BEGIN

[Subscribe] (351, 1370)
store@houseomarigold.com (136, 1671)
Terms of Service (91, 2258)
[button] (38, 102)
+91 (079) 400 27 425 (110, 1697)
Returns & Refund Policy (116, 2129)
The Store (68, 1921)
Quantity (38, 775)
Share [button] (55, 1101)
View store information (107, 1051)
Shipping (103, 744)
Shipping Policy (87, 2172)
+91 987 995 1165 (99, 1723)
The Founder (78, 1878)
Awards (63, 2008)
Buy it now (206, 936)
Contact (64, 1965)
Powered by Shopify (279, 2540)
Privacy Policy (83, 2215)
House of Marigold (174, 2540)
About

END
BEGIN

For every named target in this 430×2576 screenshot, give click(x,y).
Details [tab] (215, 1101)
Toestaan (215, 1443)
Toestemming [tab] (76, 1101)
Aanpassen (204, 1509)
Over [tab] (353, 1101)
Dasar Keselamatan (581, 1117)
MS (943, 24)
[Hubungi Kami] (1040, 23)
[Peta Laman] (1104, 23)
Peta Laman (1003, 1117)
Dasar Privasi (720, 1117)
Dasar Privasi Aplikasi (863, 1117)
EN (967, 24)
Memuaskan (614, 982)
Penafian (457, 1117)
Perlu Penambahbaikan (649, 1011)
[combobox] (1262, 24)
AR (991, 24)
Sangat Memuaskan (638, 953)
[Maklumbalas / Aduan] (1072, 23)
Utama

END

• [Exercise instructions]: Which lines of the listing above hold the word "Policy"? Copy each of them.

• [Result for this task]:
Returns & Refund Policy (116, 2129)
Shipping Policy (87, 2172)
Privacy Policy (83, 2215)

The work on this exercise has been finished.